**GOAL OF THE EXERCISE**
Counting every line in the entries below where the word "with" occurs, report how many there are. Give only that number.

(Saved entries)
Start of Block

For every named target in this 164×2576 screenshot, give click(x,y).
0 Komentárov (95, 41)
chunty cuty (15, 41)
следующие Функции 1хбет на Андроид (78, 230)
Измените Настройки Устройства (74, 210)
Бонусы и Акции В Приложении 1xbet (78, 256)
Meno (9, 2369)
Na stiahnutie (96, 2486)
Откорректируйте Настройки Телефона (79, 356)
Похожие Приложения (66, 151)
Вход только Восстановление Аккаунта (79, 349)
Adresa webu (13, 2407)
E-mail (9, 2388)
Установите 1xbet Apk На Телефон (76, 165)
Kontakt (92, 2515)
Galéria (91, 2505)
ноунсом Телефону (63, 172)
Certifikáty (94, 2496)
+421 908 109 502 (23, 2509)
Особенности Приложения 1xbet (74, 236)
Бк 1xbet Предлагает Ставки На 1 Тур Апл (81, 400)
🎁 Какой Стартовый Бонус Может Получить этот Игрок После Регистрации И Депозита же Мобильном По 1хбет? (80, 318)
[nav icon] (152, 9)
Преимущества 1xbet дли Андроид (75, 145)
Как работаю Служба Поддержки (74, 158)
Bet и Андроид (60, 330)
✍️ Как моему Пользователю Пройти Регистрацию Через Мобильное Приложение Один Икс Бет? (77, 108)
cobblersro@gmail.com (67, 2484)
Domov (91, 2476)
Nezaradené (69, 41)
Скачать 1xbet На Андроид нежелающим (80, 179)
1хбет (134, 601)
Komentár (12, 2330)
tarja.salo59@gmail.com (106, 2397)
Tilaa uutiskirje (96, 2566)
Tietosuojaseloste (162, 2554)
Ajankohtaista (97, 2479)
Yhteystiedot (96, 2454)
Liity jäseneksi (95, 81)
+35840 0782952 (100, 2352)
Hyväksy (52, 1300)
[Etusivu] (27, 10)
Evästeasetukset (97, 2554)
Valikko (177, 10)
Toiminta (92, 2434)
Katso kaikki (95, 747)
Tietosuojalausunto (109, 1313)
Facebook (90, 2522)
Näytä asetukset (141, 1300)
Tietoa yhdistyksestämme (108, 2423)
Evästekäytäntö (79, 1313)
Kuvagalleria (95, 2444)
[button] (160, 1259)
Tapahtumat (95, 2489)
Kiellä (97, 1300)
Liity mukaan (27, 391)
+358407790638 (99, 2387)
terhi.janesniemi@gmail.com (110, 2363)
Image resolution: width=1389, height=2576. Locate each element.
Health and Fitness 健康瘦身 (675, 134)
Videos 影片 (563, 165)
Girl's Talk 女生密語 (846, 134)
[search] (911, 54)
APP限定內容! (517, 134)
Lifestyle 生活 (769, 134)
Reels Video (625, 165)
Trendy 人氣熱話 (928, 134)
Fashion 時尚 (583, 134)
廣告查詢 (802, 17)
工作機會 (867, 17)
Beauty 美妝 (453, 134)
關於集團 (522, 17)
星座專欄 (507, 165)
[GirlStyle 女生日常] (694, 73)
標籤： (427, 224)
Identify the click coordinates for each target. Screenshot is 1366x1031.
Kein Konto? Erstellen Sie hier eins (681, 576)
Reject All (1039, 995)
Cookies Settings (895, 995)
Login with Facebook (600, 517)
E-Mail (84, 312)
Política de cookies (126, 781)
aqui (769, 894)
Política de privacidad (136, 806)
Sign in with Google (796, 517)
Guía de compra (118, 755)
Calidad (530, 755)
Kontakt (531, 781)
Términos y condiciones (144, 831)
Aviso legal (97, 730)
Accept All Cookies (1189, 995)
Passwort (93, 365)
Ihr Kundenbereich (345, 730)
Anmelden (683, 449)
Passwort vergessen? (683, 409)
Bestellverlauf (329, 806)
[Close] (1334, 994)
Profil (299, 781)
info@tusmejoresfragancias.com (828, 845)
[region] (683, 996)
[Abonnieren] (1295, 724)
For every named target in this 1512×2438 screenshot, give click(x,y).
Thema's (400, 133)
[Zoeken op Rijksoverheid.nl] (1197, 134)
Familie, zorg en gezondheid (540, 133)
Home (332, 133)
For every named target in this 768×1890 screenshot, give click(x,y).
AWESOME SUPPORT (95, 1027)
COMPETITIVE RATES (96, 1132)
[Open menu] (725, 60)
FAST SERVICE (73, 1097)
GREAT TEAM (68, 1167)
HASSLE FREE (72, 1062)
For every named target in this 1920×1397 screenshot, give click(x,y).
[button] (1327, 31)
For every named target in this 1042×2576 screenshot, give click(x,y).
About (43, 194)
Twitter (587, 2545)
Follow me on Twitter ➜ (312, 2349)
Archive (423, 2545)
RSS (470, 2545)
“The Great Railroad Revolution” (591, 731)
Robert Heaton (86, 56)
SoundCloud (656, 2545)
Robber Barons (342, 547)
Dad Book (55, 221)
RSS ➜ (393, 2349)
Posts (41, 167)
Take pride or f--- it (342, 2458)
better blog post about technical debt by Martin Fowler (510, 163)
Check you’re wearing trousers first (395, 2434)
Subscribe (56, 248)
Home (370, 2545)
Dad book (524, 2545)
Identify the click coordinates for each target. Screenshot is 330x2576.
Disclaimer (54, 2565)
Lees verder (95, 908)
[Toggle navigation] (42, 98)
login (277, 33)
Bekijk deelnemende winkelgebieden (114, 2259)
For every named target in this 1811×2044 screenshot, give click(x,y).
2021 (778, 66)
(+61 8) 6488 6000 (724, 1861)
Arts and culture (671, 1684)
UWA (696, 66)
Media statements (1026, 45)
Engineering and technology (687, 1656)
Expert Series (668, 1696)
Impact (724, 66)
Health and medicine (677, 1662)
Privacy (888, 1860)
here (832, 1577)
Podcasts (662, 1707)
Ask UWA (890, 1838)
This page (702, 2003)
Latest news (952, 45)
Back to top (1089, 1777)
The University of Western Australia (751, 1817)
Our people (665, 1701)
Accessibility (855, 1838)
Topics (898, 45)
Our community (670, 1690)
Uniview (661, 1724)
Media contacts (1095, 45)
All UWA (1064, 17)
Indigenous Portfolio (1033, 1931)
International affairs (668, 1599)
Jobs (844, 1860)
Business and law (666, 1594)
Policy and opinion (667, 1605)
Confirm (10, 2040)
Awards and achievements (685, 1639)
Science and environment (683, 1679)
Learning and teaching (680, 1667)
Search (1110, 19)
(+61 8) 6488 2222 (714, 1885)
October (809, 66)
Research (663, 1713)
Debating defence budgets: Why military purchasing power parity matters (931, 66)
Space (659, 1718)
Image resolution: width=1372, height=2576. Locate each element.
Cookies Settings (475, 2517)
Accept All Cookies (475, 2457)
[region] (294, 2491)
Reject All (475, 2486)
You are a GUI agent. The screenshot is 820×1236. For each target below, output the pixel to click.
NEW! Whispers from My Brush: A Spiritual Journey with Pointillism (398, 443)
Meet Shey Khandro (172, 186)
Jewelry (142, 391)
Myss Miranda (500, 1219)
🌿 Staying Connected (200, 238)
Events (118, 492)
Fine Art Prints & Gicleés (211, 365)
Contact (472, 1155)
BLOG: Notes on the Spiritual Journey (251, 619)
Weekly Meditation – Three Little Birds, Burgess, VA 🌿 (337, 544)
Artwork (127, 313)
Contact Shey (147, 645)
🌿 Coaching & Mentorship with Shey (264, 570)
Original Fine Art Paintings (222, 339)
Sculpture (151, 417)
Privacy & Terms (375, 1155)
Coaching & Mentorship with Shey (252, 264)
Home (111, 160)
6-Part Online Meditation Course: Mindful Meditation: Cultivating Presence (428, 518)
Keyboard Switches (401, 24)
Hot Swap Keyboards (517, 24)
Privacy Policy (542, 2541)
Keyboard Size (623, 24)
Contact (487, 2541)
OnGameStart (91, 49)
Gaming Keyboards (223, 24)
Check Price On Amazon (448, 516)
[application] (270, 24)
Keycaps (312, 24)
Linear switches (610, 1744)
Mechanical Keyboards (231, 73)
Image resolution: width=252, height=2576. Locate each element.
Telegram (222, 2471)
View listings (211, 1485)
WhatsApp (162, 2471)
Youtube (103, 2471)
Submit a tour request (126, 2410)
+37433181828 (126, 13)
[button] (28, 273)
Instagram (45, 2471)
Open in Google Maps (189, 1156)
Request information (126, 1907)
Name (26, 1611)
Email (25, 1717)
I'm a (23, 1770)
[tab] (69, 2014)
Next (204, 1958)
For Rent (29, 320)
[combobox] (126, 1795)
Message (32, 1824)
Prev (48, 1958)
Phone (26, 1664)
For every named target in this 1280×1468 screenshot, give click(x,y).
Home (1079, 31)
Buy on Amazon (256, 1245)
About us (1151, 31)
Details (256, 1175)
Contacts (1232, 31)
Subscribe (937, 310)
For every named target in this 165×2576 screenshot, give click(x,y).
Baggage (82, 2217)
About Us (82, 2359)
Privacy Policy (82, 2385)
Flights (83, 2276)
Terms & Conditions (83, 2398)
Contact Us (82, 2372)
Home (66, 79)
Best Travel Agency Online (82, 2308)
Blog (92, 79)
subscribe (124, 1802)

End of Block

**FINISHED EXERCISE**
5